Put two and two together and you'll figure out that someone is Jones, who is making a strong case as the best in the business. Although the brash Sonnen was convinced, Jones wouldn't bite when asked if he considered himself better than anyone else in MMA. Even Silva, the middleweight champ for five-and-a-half years and UFC record holder with 17 straight wins and 10 title defenses.
"No, that would be disrespectful, a shame to disregard what Anderson has done," Jones said. "I've now celebrated my two-year-anniversary of being a champion. Anderson has been doing it for around six. That's phenomenal. I'm not going to disregard the things he's done."
So be it, but we retain the right to trumpet the accomplishments of "Bones" Jones after he beat up an alternate on the 2000 U.S. Olympic wrestling team by defeating him at his own game before 15,227 at the Prudential Center. More amazing was how he finished Sonnen despite a compound fracture of the toe that if not for the TKO would have cost him the light-heavyweight championship of the world.
Though Jones claimed he would have continued fighting, White said no way, for the doctor would have stopped the fight, and Sonnen would have claimed the title and made at least one defense during Jones' indefinite recovery period.
"That would have been horrible," White said.
That picture would have been the coup de grace of a strange evening that saw two fights prematurely ended by eye pokes, a third via a broken hand and ring announcer Bruce Buffer mistakenly announcing Jim Miller as a winner after he was submitted by Pat Healy in the main card opener.
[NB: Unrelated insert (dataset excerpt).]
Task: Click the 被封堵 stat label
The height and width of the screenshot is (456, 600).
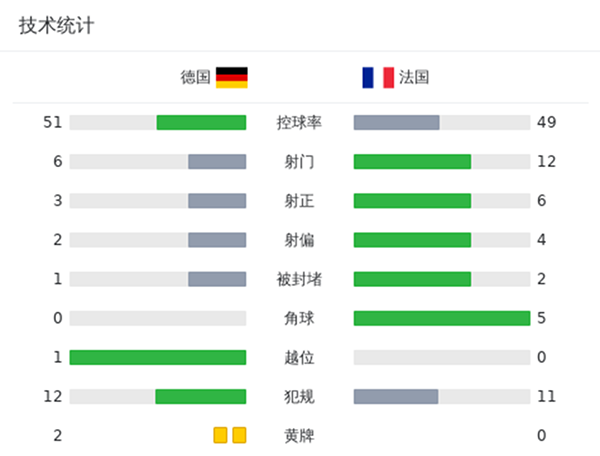Action: click(x=299, y=279)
Instead, the lasting impressions are Jones' greatness and Sonnen's humility. One who pushed Sliva to the brink of a major upset in their first fight, Sonnen is convinced that nobody, not even Silva, is better than Jones.
"He was in on my leg before he knew it," Sonnen said. "I don't know how he set it up, if he threw a punch. I don't know what happened. He was just on my leg. I've been in that spot my whole life. I got up and he hit it again, and I got up and he hit it again. I've only been taken down three times in my career. He took me down three times in one round."
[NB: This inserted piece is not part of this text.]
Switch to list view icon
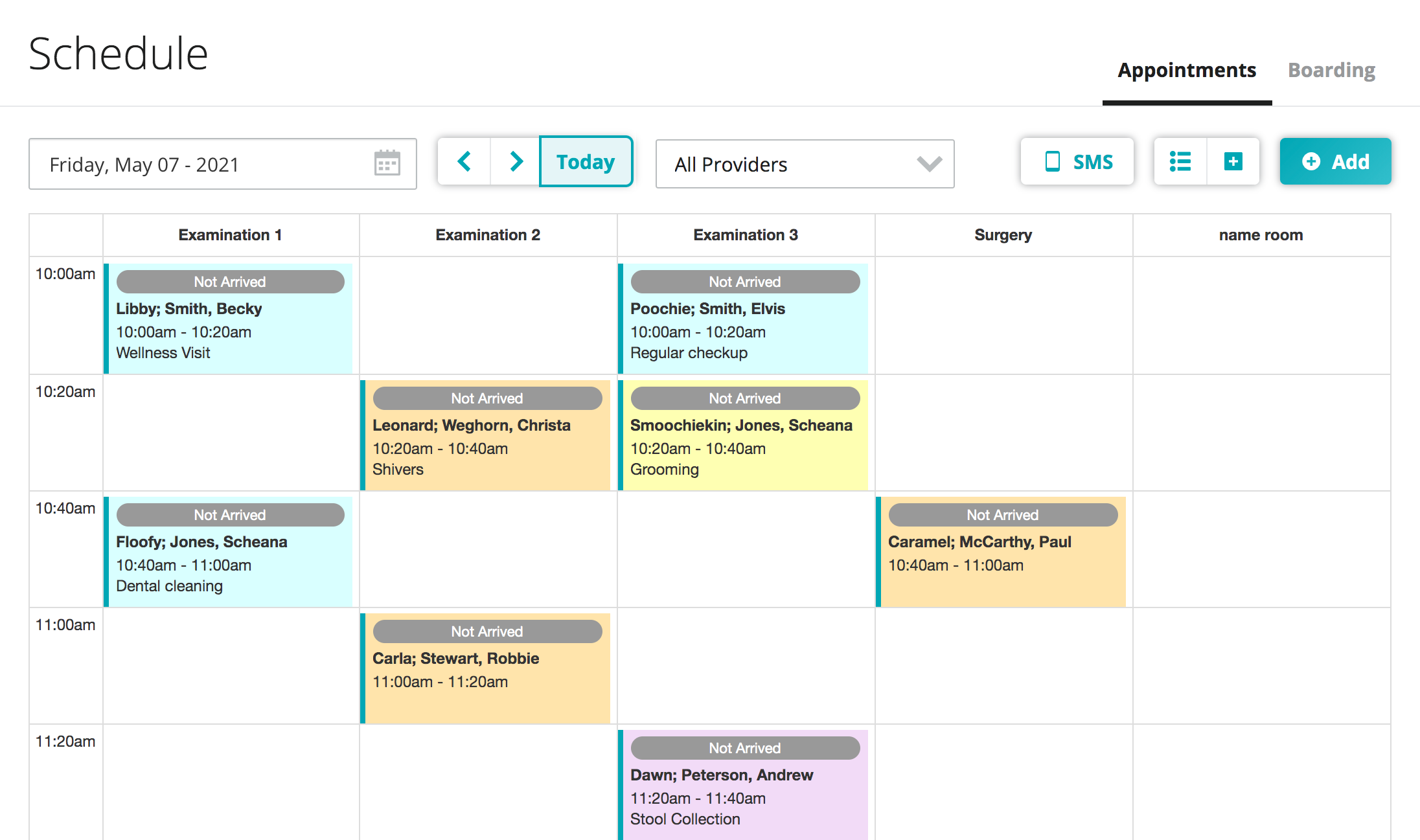 point(1180,161)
White gushed over Jones' remarkable accomplishments in a short period of time. The win tied Tito Ortiz's record of five straight light-heavyweight title defenses and moved Jones to 18-1, the lone blemish a disqualification loss for throwing illegal elbows.
"He did it in two years," White said. "Two years … he does this and breaks this record of a guy who spent how long in the UFC? He was in the UFC before I was here and that was 13 years (15). He did it in two years. Pretty amazing."
Because Jones is medically suspended indefinitely, and Silva has a title defense No. 1 middleweight contender and Bellmore, N.Y., resident Chris Weidman July 6 in Las Vegas, White held himself back on dreaming of a Jones-Silva superfight. That leaves Jones waiting to next defend against Alexander Gustafsson, a 6-foot-4 fighter No. 2 in the UFC's rankings with the height and reach to match that of Jones.
"A lot of people believe that I've been successful because I appear to be larger than my opponent, and with Alexander Gustafsson that would be no more," Jones said. "So fighting … Gustafsson, a guy who's six-foot-six, six-five, pretty long arms himself, long legs would be a great thing and that's who I would love to fight next."
Ahead of Gustafsson is former champion Lyoto Machida, who wants a rematch with Jones after he was put to sleep in their first contest. Seeing how Jones, 25, still hasn't yet reached his full potential is a scary thought. A win over Gustafsson, 26 years old with a 19-1 MMA record, would represent Jones' next level of evolution and further his case as the best in the world.
"I've grown," Jones said. "I've become (engaged), and I brought another child into this Earth. I purchased my first home. Life is good. Life is very good. I'm growing up. I'm becoming a man. My goatee is connected now. It's a beautiful thing. I'm grateful."
A showdown with Silva may never happen, but a defeated Sonnen left Newark with no doubt that nobody does MMA better than Jon Jones.